(Collected data entries)

-.-.-

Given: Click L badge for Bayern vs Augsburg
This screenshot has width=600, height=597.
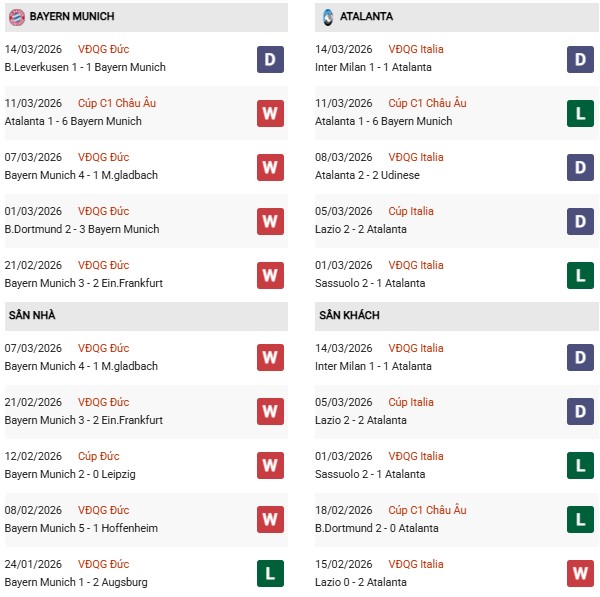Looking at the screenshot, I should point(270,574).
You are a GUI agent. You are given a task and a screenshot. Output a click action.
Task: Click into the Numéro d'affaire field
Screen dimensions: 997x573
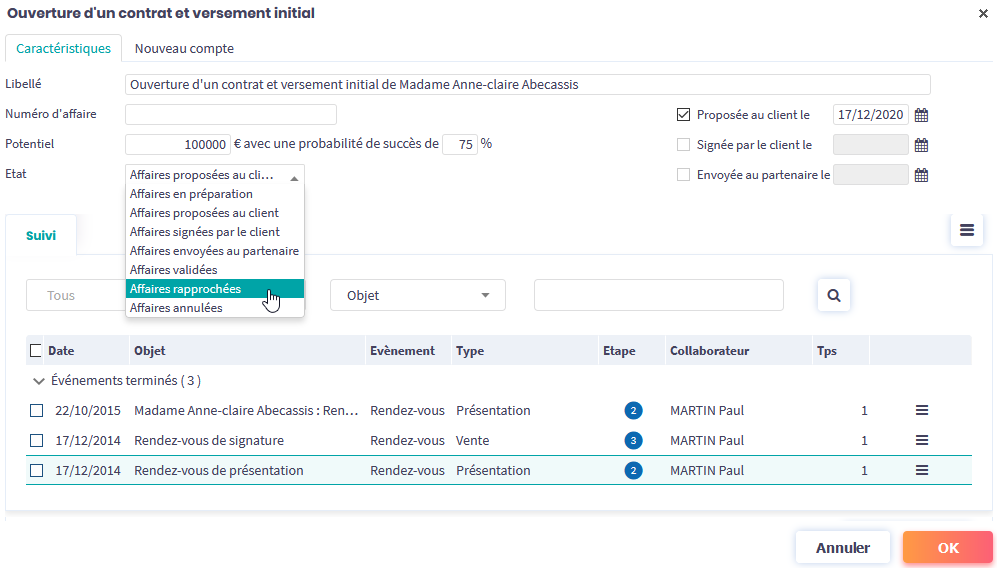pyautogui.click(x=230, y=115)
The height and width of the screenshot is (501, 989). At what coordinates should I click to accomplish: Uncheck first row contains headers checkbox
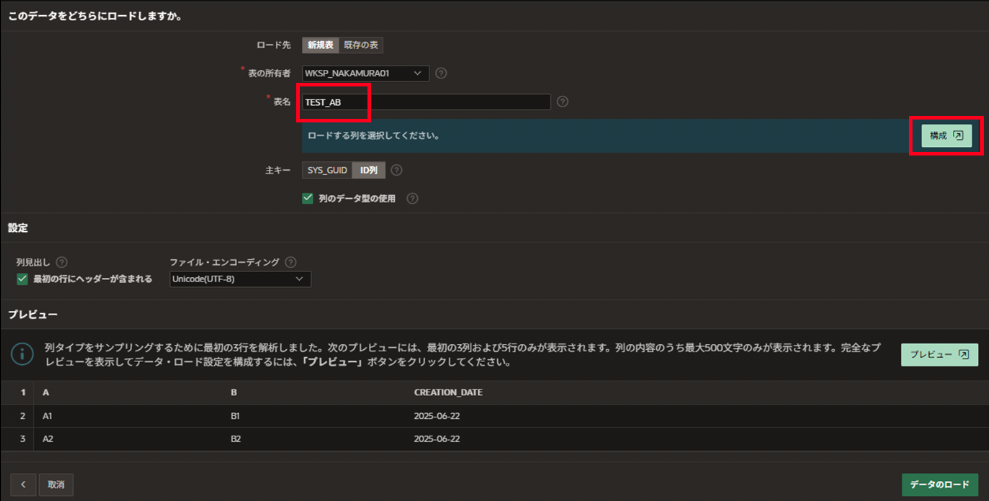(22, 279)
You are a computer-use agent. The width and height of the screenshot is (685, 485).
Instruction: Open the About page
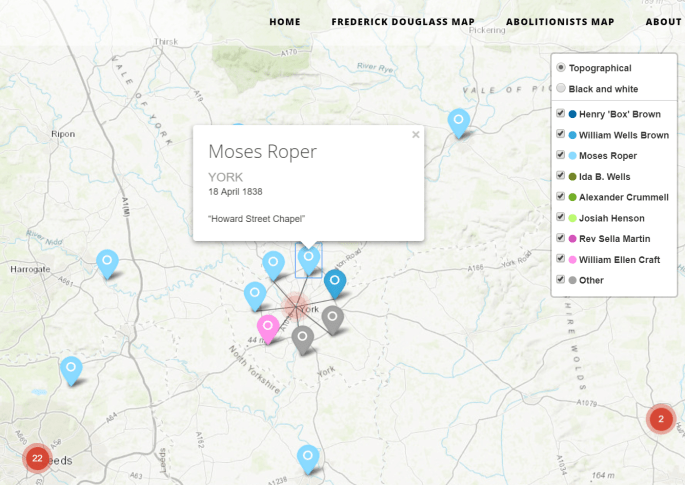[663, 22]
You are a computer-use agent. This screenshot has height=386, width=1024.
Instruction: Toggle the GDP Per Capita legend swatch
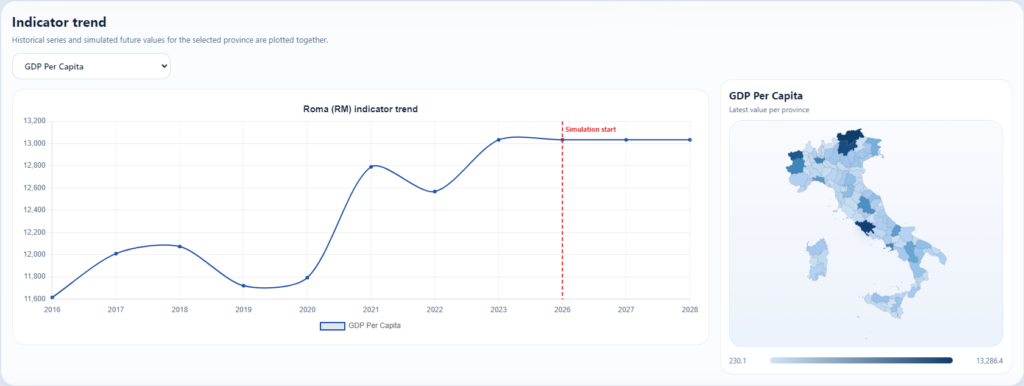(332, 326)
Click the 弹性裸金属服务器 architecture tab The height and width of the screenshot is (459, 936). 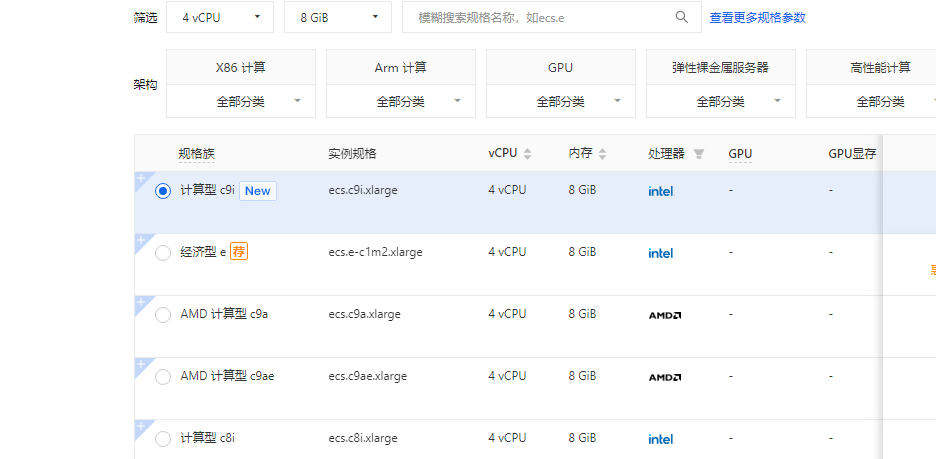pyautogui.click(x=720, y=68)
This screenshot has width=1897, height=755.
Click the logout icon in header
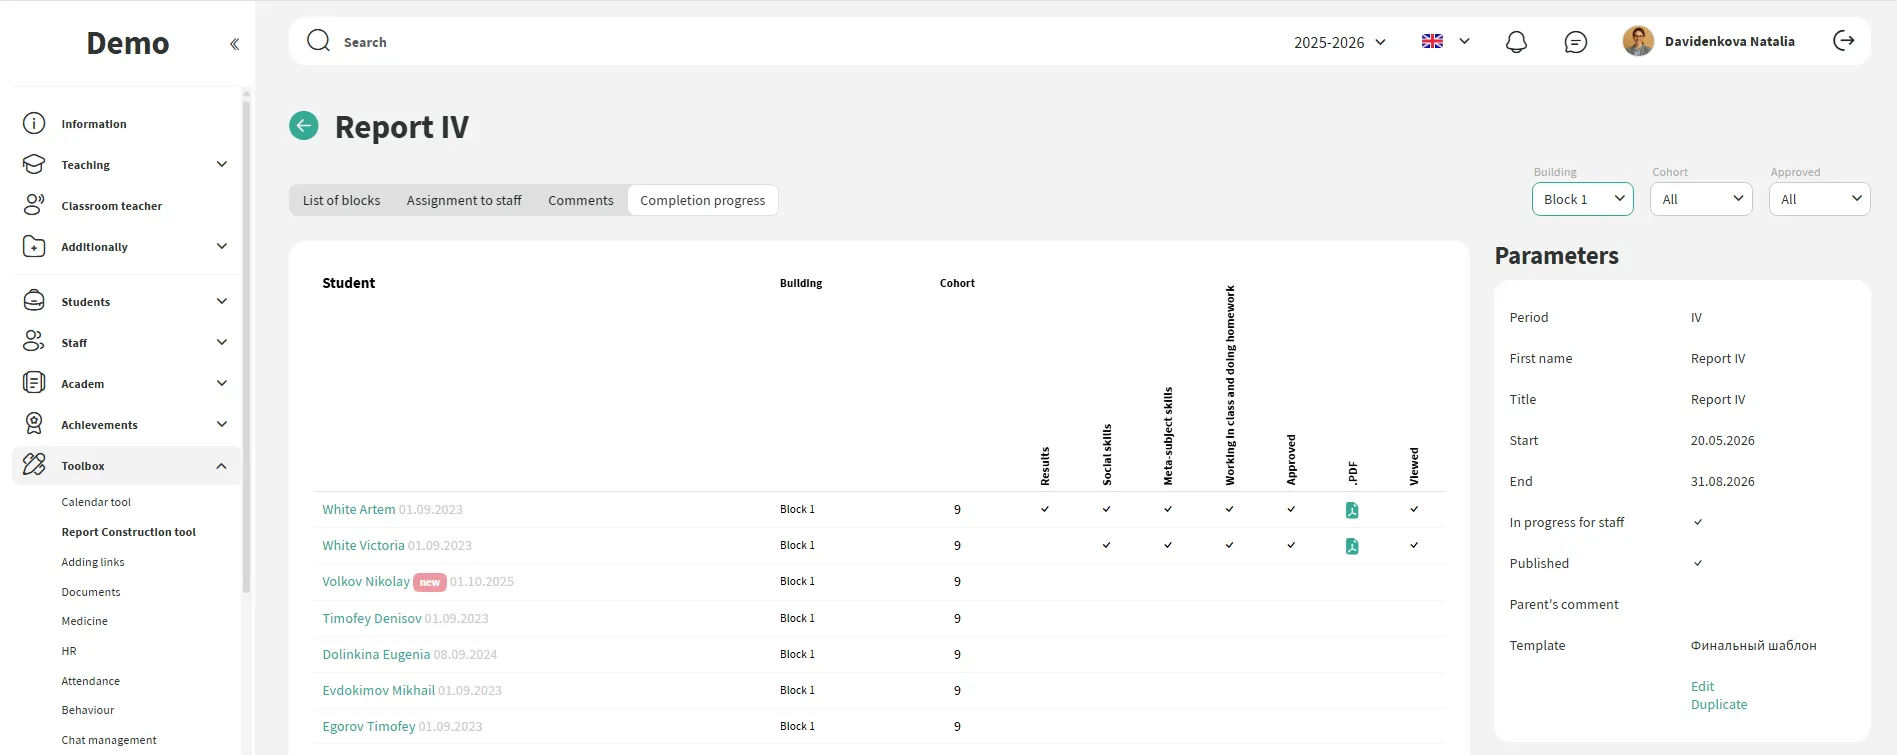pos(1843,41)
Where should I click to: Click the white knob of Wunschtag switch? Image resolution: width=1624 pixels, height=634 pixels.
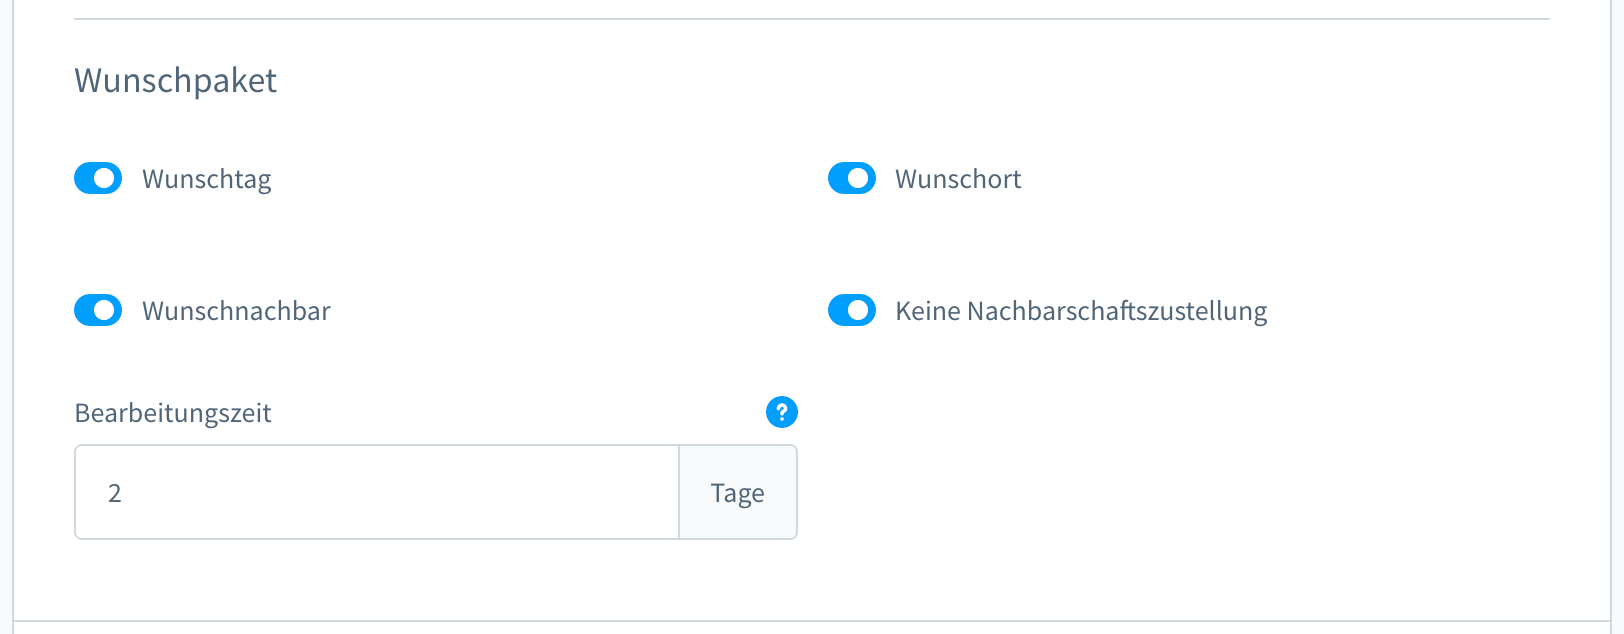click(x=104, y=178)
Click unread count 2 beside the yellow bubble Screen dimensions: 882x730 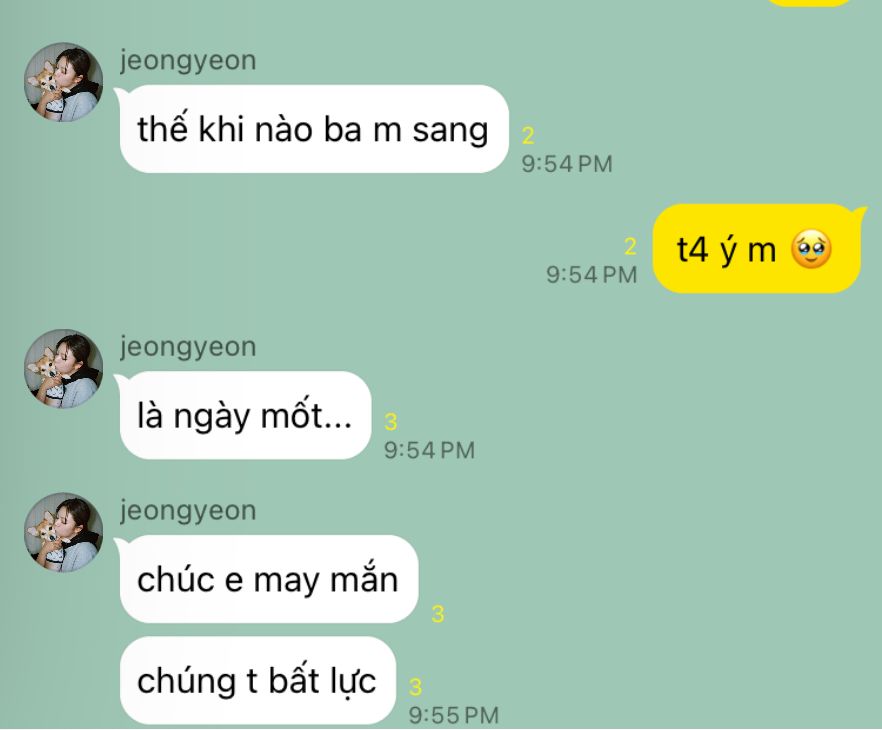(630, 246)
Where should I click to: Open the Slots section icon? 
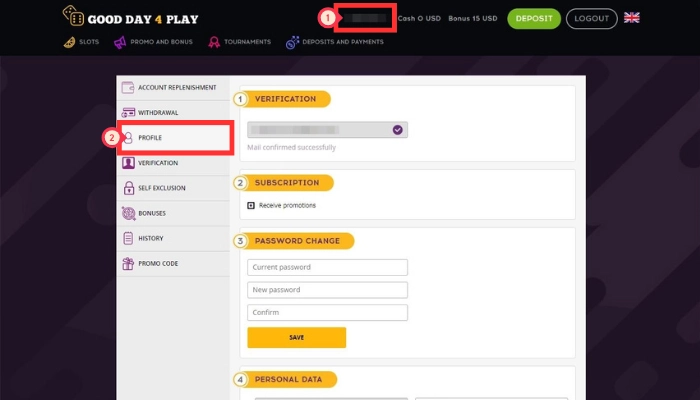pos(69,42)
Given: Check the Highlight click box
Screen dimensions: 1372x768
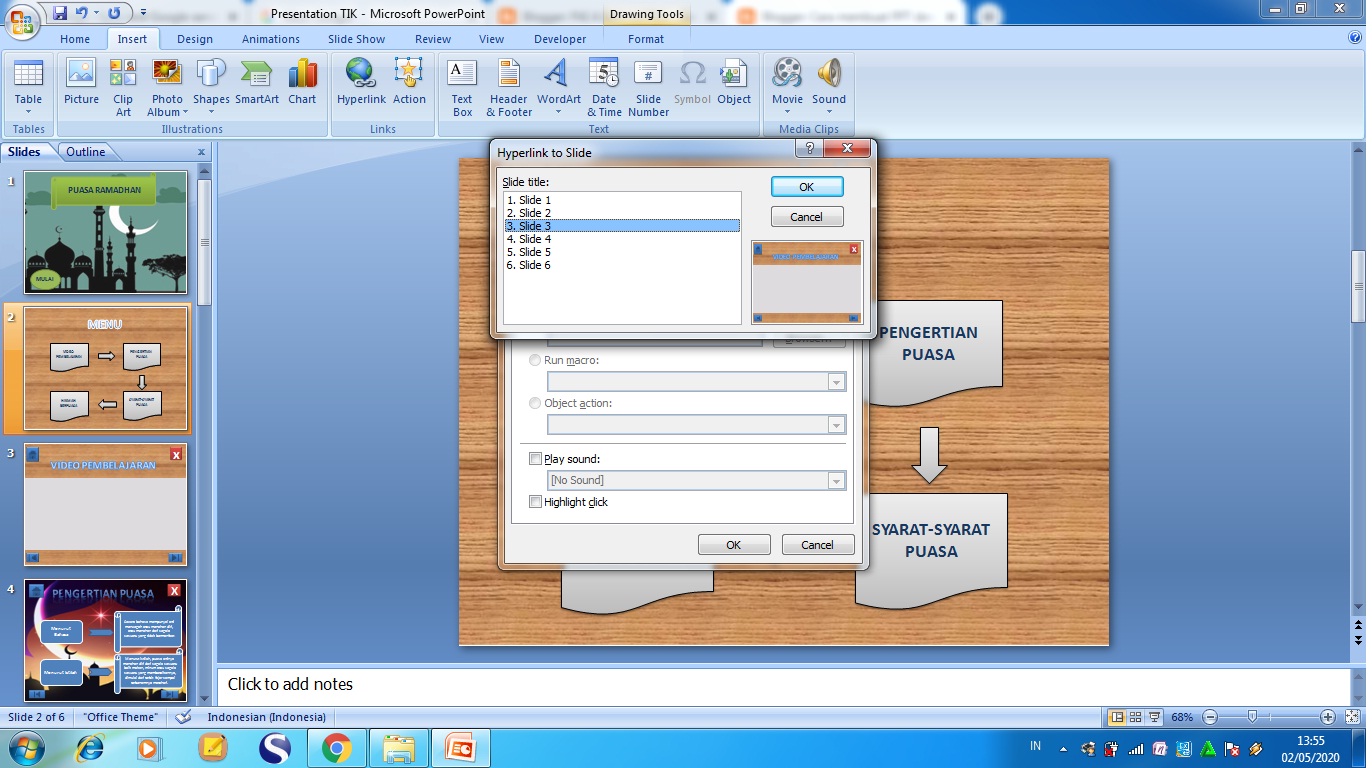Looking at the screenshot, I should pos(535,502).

-.-.-

What you have to do
Among the lines above, which ones include the word "computer"? Copy them.

Solved exercise
You are a computer-use agent. The width and height of the screenshot is (685, 485).
You are a computer-use agent. This screenshot has height=386, width=1024.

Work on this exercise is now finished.